Per farlo, sono stati analizzati i campioni raccolti prima dell’insorgenza degli eventuali sintomi e si è dimostrato che:
- nonostante si osservi un leggero cambiamento di microbiota durante i primi giorni dopo lo svezzamento, questo è comparabile nei due gruppi
- i generi pesantemente alterati dopo lo sviluppo conclamato di ERE, nella fase precedente seguono un andamento complessivamente simile
- in termini di OTUs, taxa o biodiversità, non è stata notata alcuna differenza sostanziale tra i gruppi
La disbiosi è quindi da annoverare tra le conseguenze dell’enteropatia e non tra le cause.
C. cuniculi, una nuova specie di Clostridium
Il decorso della ERE è rapido e pertanto i cambiamenti del microbiota potrebbero manifestarsi insieme alla comparsa dei primi sintomi.
Su queste basi, i ricercatori hanno analizzato anche i campioni corrispondenti al giorno del presunto sviluppo di patologia, ma raccolti qualche ora prima della comparsa dei sintomi.
- il microbiota dei campioni raccolti in fase attiva di malattia è risultato differente da quello del giorno di insorgenza e dei controlli sani
- non sono emerse differenze nella struttura complessiva del microbiota intestinale
- solo l’abbondanza relativa del genere Clostridium ha presentato differenze, registrando valori maggiori nel gruppo che ha poi sviluppato la patologia.
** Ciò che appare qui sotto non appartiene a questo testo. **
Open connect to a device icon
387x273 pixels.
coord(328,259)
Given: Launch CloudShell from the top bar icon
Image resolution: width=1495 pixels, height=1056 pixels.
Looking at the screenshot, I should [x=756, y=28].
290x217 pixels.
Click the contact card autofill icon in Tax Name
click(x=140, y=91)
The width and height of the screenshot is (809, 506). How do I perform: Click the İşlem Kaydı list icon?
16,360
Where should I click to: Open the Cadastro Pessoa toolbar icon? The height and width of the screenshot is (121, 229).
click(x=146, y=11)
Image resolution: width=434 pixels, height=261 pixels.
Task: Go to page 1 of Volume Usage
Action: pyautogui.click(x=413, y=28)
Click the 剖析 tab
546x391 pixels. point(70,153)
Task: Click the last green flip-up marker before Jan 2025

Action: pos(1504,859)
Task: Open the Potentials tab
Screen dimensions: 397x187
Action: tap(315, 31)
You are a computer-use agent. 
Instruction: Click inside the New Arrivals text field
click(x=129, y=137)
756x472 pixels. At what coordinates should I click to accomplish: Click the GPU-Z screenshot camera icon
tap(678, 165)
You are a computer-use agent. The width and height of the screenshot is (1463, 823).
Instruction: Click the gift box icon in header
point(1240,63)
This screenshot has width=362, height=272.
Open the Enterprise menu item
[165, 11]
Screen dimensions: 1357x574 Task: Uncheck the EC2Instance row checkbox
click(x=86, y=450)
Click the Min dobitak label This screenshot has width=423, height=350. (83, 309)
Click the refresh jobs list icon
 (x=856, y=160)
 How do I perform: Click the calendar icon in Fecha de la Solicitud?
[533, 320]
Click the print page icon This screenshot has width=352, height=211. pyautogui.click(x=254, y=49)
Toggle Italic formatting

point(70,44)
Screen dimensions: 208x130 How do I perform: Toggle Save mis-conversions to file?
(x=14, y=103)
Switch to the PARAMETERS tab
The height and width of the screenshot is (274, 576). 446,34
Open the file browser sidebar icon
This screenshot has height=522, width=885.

La disparità è da ricondurre essenzialmente a Clostridium OTU172, totalmente assente nei controlli
L’attenzione dei ricercatori si è quindi spostata su Clostridium spp. e in particolare sull’OTU172.
Dopo averlo isolato, si è tentato, senza successo, di riprodurre la malattia inoculandolo in esemplari sani. Ciò suggerisce un suo ruolo solo in una fase successiva allo sviluppo vero e proprio della malattia. Inoltre, dall’analisi del suo genoma, non è stato possibile risalire ad alcuna specie già nota, sebbene sia emersa una certa analogia con quello dei patogeni C. perfringens e C. botulinum. Si tratta quindi di una nuova specie di Clostridium, etichettata ex novo come C. cuniculi.
Come riesce C. cuniculi a influenzare il decorso della ERE? Molto probabilmente attraverso la produzione di tossine, quali neurotossina A o exoU, un meccanismo in linea con quello dei patogeni sopra indicati.
In conclusione, dunque, la disbiosi intestinale batterica rientra tra le immediate conseguenze dell’enteropatia epizootica del coniglio e non tra le cause. Tuttavia, una nuova specie di Costridium, denominata dai ricercatori C. cuniculi, riveste un ruolo importante nel decorso della patologia, influenzandola già dalle prime fasi probabilmente attraverso la produzione di tossine.